* **TRY IT**: Restate the lines word for word, from the first line of the records through the line containing "This screenshot has height=484, width=877.". Leave out the pictures and anything after that line.

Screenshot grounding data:
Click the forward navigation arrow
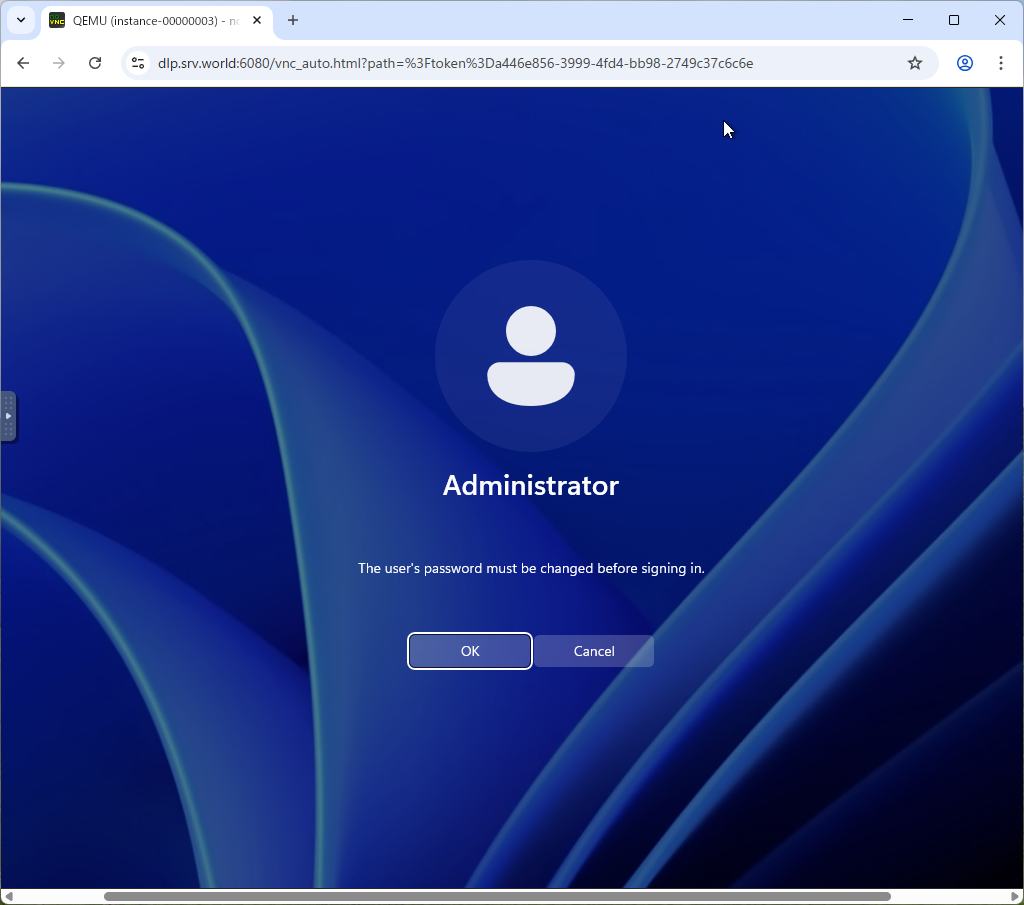Screen dimensions: 1024x905 coord(59,62)
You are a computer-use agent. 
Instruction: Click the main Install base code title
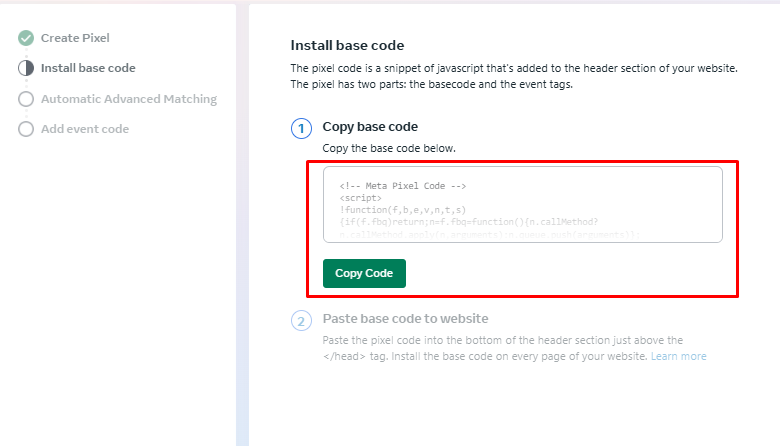(x=347, y=45)
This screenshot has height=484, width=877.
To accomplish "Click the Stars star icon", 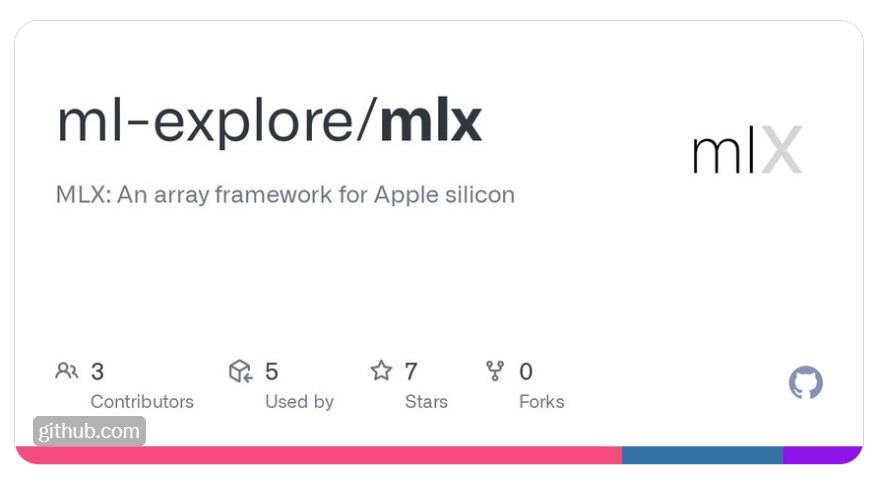I will 381,370.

* **ANSWER SPACE**:
Click the forward navigation arrow
Screen dimensions: 1024x905 coord(59,62)
You are a computer-use agent. 
Instruction: Click the main Install base code title
(x=347, y=45)
This screenshot has height=484, width=877.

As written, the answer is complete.